* start Records *

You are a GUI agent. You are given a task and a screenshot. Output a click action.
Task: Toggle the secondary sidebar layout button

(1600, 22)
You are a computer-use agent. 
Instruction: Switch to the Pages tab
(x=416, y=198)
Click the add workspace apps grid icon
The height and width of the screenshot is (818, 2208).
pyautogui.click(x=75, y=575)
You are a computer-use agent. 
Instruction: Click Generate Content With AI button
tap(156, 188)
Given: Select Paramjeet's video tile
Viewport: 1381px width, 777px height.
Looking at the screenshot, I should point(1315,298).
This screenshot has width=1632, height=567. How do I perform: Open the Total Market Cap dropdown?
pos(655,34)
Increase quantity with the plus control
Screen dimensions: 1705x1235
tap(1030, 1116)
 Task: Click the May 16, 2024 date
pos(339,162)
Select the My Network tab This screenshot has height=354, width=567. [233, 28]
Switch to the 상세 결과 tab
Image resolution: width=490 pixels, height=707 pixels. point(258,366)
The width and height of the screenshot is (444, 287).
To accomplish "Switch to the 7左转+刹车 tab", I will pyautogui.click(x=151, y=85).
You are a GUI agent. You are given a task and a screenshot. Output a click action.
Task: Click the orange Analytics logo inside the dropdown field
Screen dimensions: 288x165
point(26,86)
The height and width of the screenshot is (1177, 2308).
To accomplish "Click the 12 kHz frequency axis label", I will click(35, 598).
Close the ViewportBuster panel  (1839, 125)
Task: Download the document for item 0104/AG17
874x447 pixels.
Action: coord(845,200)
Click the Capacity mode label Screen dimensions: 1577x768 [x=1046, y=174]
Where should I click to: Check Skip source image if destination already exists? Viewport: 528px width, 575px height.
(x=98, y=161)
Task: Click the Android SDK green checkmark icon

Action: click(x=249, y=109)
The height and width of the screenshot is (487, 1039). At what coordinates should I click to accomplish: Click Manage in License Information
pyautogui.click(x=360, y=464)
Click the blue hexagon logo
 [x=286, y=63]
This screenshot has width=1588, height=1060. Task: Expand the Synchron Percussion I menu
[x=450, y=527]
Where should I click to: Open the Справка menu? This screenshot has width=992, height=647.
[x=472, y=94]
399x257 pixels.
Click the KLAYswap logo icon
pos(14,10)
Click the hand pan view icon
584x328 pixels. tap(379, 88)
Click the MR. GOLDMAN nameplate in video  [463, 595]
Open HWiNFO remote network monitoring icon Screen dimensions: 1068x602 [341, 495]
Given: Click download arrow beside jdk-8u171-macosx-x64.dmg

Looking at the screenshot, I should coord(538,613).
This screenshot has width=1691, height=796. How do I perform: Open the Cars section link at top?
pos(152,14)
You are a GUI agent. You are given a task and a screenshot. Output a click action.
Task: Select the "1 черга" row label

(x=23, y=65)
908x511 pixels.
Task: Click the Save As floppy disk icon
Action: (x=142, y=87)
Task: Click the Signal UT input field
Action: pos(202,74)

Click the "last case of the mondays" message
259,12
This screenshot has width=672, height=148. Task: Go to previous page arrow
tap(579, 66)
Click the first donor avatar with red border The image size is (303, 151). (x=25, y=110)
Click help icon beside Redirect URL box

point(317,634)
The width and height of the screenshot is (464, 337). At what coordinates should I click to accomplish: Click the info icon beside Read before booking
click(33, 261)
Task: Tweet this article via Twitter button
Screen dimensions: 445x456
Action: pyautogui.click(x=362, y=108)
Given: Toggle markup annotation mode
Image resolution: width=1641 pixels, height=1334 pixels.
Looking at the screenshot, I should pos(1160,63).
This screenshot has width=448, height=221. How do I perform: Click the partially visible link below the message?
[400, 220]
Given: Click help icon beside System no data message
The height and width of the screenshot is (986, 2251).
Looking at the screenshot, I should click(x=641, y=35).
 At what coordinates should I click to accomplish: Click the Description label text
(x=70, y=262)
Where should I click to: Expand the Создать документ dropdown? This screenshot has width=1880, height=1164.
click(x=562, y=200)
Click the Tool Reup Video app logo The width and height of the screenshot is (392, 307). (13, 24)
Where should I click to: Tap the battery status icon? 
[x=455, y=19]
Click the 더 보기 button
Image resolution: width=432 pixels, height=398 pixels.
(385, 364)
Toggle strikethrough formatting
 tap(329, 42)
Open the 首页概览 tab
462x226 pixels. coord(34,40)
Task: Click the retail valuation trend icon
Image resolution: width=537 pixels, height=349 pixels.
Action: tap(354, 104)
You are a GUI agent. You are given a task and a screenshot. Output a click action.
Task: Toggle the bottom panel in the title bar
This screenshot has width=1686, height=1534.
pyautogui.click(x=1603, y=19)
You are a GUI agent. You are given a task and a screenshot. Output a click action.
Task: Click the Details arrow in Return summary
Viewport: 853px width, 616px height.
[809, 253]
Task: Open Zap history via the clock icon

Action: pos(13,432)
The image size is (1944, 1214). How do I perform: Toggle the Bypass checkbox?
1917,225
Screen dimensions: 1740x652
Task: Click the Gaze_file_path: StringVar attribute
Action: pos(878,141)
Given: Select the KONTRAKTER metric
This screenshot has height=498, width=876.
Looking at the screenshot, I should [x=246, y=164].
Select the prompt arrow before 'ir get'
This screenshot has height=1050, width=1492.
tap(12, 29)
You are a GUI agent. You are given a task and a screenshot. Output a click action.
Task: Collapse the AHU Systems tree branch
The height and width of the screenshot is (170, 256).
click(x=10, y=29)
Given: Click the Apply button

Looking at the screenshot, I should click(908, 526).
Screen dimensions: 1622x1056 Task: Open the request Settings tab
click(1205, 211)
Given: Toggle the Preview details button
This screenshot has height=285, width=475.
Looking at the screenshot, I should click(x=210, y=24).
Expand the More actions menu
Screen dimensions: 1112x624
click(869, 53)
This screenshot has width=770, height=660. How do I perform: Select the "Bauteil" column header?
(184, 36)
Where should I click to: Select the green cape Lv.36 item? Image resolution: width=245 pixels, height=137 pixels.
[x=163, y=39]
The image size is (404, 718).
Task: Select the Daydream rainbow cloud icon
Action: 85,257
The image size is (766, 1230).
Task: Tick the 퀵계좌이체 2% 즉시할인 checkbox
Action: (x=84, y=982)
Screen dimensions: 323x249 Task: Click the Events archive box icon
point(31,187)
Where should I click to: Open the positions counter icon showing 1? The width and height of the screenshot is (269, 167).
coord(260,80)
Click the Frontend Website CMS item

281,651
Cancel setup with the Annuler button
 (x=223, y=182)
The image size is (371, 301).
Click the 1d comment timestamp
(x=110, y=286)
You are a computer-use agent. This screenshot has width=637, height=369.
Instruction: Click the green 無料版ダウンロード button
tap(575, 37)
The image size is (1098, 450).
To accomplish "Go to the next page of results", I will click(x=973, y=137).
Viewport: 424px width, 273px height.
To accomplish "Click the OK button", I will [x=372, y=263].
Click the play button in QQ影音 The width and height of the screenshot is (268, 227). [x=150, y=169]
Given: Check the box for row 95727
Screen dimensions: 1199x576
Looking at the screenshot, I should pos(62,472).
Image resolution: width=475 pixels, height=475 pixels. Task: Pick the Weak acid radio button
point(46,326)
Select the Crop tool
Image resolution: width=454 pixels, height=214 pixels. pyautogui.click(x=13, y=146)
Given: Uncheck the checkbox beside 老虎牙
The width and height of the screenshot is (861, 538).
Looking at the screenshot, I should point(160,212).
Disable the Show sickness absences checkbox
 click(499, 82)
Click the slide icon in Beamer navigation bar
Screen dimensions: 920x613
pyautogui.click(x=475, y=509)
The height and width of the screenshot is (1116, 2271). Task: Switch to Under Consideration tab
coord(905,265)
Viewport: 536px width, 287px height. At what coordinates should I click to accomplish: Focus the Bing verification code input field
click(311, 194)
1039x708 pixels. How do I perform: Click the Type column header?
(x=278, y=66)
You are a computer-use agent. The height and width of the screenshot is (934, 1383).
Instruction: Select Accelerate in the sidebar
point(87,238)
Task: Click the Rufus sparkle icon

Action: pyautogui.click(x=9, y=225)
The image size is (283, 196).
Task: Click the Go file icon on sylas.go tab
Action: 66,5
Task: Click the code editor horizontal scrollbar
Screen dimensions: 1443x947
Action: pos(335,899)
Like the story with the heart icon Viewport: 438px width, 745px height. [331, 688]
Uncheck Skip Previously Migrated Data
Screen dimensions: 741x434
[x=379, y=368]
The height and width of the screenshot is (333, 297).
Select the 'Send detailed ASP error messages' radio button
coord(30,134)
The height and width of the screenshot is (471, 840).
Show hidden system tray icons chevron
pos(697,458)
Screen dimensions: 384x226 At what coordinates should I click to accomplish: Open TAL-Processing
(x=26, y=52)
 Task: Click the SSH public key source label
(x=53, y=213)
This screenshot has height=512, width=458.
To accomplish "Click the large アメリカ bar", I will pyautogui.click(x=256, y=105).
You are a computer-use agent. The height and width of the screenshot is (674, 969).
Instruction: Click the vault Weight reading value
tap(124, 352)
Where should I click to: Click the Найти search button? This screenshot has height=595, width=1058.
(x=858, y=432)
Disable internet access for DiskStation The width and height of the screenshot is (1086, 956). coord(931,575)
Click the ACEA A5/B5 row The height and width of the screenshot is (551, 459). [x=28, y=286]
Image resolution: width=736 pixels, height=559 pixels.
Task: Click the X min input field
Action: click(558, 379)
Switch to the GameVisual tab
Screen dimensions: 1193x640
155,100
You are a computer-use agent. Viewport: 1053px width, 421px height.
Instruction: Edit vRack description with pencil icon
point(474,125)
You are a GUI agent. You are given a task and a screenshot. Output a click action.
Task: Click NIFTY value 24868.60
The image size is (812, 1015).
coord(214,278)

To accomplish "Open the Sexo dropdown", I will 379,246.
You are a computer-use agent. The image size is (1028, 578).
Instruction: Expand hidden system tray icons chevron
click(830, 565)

* end Records *

Exercise: Copy out the stretch of entries from the line containing "Viewport: 536px width, 287px" through the line containing "point(87,238)", both included, keeping every character as it appears.

Correct result:
Viewport: 536px width, 287px height. At what coordinates should I click to accomplish: Focus the Bing verification code input field
click(311, 194)
1039x708 pixels. How do I perform: Click the Type column header?
(x=278, y=66)
You are a computer-use agent. The height and width of the screenshot is (934, 1383).
Instruction: Select Accelerate in the sidebar
point(87,238)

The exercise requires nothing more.